Every day or two, I scan the iTunes bestseller charts for artists I’ve never heard of. Over the weekend, I found a song called “It’s Time” by the band Imagine Dragons.
Obviously, I imagined a dragon—he was blue—and then I sampled the music. After fifteen seconds, I thought, “Well, isn’t this a jaunty little tune?”:
Lyrically, “It’s Time” is an aggressive statement of purpose, with singer Dan Reynolds insisting that nothing will change who he is.
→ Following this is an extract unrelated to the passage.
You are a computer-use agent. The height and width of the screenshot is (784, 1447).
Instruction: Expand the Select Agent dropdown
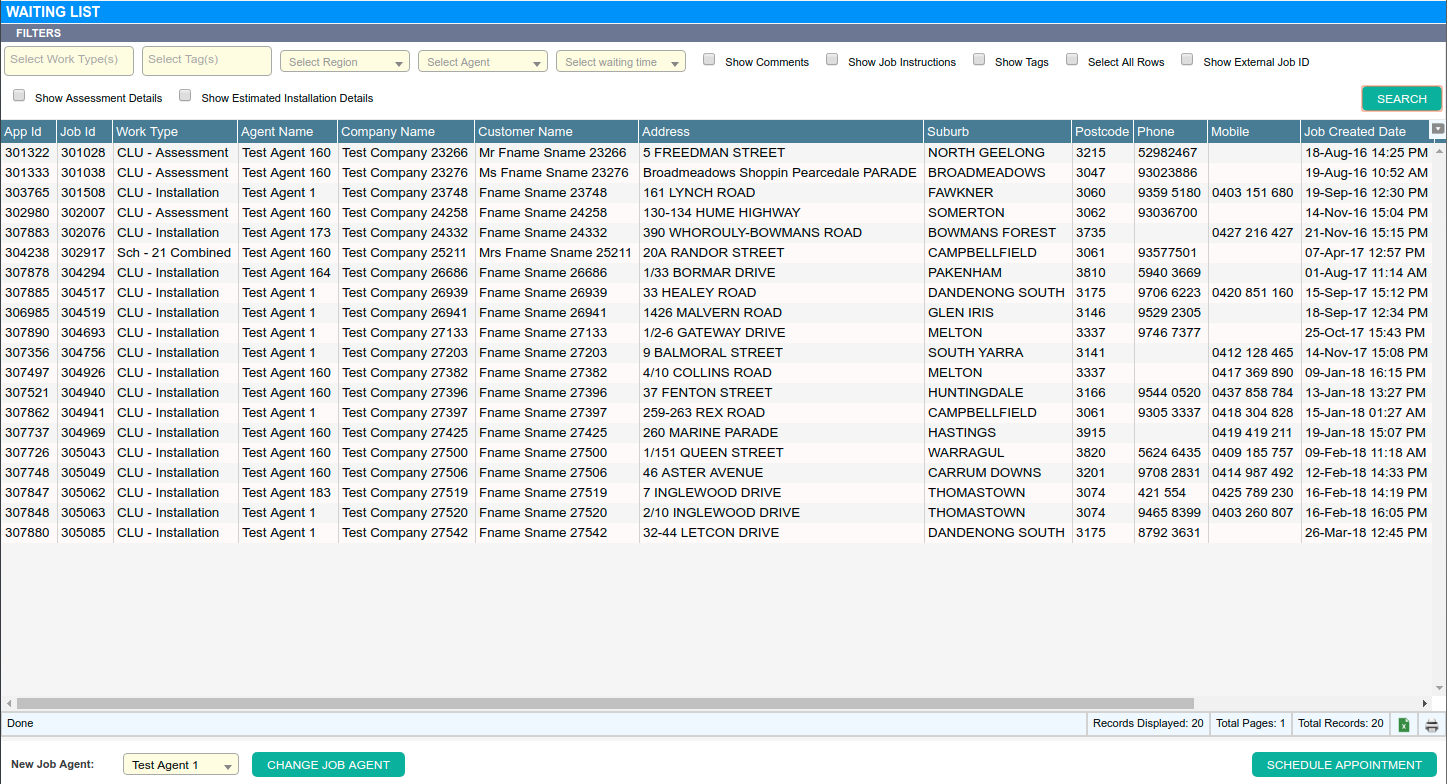click(x=482, y=62)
But his righteous attitude is backed by sprightly, sunny music. The handclaps and harmonies and mandolins make me want to drink a craft beer and go to a folk festival in a field. You know… stuff that’s chill, not rebellious.
And I appreciate the contrast. I appreciate that I have to listen carefully to grasp the song. I like being rewarded for paying attention.
Imagine Dragons’ new EP Continued Silence, produced by hip-hop visionary Alex Da Kid, supports my first impression. The songs are beautiful and accessible, but they’ve also got depth.
Take the song “Demons:” It reminds me of The Fray or The Script or OneRepublic—moving from an acoustic intro to an explosive, drum-heavy chorus—and that’s fine. I like those bands. But it stands out because Reynolds howls like a wounded animal. His voice sounds crazed in places, while the music stays lush and controlled. Again, the contrast is exciting.
Of course, the band isn’t always contradicting itself. A song like “On Top of the World” is just a straight-up celebration, full of sing-along choruses and whistling. Even here, though, the music is complex. It keeps adding layers of instruments and voices until it sounds like a whole damn party has crashed the studio. And that’s not just fun. It’s satisfying.
For today’s walk through Times Square, I’ll listen to “On Top of the World,” and I’m pretty sure it will keep me happy, even when the Fake Elmo asks me for money.